Data to process:

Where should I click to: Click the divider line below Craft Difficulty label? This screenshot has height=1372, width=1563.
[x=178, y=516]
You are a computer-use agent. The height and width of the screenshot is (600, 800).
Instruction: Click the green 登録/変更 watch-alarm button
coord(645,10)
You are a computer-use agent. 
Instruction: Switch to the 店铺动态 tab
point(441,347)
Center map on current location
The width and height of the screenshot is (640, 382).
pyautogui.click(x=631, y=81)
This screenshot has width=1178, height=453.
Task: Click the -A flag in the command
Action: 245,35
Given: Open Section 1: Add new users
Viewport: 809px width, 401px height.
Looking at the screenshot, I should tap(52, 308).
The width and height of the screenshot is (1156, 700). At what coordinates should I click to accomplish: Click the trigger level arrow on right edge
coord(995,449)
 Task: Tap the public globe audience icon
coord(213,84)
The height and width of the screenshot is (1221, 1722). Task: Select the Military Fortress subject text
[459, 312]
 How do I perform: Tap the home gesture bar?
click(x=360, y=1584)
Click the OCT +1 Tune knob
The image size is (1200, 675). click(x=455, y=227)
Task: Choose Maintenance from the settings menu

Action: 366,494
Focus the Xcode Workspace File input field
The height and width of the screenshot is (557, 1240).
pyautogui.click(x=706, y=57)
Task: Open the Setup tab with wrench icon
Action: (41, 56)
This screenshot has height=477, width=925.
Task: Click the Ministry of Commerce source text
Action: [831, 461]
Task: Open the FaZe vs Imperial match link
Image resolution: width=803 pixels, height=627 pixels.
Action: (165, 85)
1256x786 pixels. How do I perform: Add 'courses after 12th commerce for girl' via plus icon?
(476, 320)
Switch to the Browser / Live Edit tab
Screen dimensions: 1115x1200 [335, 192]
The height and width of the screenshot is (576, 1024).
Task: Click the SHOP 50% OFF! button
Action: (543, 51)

Task prompt:
Repeat all the entries word for word.

Result of this exercise:
Where should I click to: Click the divider line below Craft Difficulty label? This screenshot has height=1372, width=1563.
[x=178, y=516]
You are a computer-use agent. The height and width of the screenshot is (600, 800).
Instruction: Click the green 登録/変更 watch-alarm button
coord(645,10)
You are a computer-use agent. 
Instruction: Switch to the 店铺动态 tab
point(441,347)
Center map on current location
The width and height of the screenshot is (640, 382).
pyautogui.click(x=631, y=81)
This screenshot has width=1178, height=453.
Task: Click the -A flag in the command
Action: 245,35
Given: Open Section 1: Add new users
Viewport: 809px width, 401px height.
Looking at the screenshot, I should tap(52, 308).
The width and height of the screenshot is (1156, 700). At what coordinates should I click to accomplish: Click the trigger level arrow on right edge
coord(995,449)
 Task: Tap the public globe audience icon
coord(213,84)
The height and width of the screenshot is (1221, 1722). Task: Select the Military Fortress subject text
[459, 312]
 How do I perform: Tap the home gesture bar?
click(x=360, y=1584)
Click the OCT +1 Tune knob
The image size is (1200, 675). click(x=455, y=227)
Task: Choose Maintenance from the settings menu

Action: 366,494
Focus the Xcode Workspace File input field
The height and width of the screenshot is (557, 1240).
pyautogui.click(x=706, y=57)
Task: Open the Setup tab with wrench icon
Action: (41, 56)
This screenshot has height=477, width=925.
Task: Click the Ministry of Commerce source text
Action: [831, 461]
Task: Open the FaZe vs Imperial match link
Image resolution: width=803 pixels, height=627 pixels.
Action: (165, 85)
1256x786 pixels. How do I perform: Add 'courses after 12th commerce for girl' via plus icon?
(476, 320)
Switch to the Browser / Live Edit tab
Screen dimensions: 1115x1200 [335, 192]
The height and width of the screenshot is (576, 1024).
Task: Click the SHOP 50% OFF! button
Action: (543, 51)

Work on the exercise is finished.